Saturday, December 18, 2010

SOBREMESA METAFISICA CON AMIGOS INCREDULOS 1

William Navarrete, Juan Cueto, Rodolfo Martinez, Eva Vergara, yo, Jose Abreu y Luis de la Paz. Foto de Tesako Fotiko.
         POR DANIEL FERNANDEZ

         A falta de mejor lugar ―que esta urbe miamontuna carece de cafecitos al borde de la acera donde uno pueda discurrir y observar con un cortadito o una medianoche en la mano―, un grupo de amigos literarios, después de opíparo buffet panasiático, fuimos a hacer la sobremesa al parqueo de La Carreta de la 40, centro misterioso, que aglomera en torno al kiosquito del café desde los heterogéneos integrantes de un club de motocicletas hasta personalidades de la farándula y figuras de la política local.
          Pues bien, después de los inevitables chismes de blogues y libros, después de un periplo nunca exhaustivo que incluía París, Miami, La Habana y sus devaneos literarios, no sé cómo caímos en el tema siempre candente de Dios. Tratándose de cubanos, a quienes Dios nos tiene castigados con la abominación castrista desde hace más de medio siglo, y a quienes la Virgen de la Caridad (u Ochún, según se mire) no siempre ayuda a cruzar el estrecho de la Florida en balsa o bote improvisado, hay que admitir que el tema apuntaba a bemoles.
^^^^
**Tareas por resolver:**
(A) De la crónica de la sobremesa, devuelve literalmente todo lo que va desde "SOBREMESA METAFISICA CON" hasta "de Tesako Fotiko.".
(B) Prosigue la crónica de la sobremesa a partir de su última oración.

**Extractos de datos:**
^^^^
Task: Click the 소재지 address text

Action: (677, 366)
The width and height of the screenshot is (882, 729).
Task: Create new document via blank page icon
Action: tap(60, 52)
^^^^
**Soluciones:**
(A)
SOBREMESA METAFISICA CON AMIGOS INCREDULOS 1

William Navarrete, Juan Cueto, Rodolfo Martinez, Eva Vergara, yo, Jose Abreu y Luis de la Paz. Foto de Tesako Fotiko.

(B)
           Creo que todo empezó con un aparte que hicimos Eva Vergara, su esposo, Rodolfo Martínez Sotomayor, y yo, en el que sin saber cómo caímos en el tema de la eternidad y Dios. Luego la conversación se generalizó al otro sector del grupo: José Abreu, Juan Cueto, Luis de la Paz y William Navarrete, de visita desde París, y motivo de la reunión gastronómica. Quizá deba aclarar que los siete de esa noche escribimos todos, y de una u otra forma hemos tocado el tema de Dios, el alma y la inmortalidad. Parece que de todo el grupo, el único con “conocimiento” de la existencia de Dios y seguridad de otra vida después de este “valle de lágrimas” ―que en el caso cubano es más bien “mar de lágrimas”― era yo. Cosa curiosa, a pesar de que todos somos cubanos, no caímos en discusiones bizantinas, nadie ofendió a nadie (barriga llena, corazón contento), nadie le dijo a nadie: “Tú estás completamente equivocado”. Cueto (que fuera seminarista en los predios de Querétaro, México) reafirmó su escepticismo equidistante entre el deísmo y el ateísmo. Luis de la Paz afirmó sin rodeos que “Cuando uno se muere, se acabó todo”. No recuerdo lo que comentaron Navarrete ni Abreu (lo que había conversado previamente con Eva y Rodolfo lo resumo más abajo), pero también se adhirieron al escepticismo reinante, y con esos vapores metafísicos sin definir nos dirigimos a nuestros respectivos automóviles.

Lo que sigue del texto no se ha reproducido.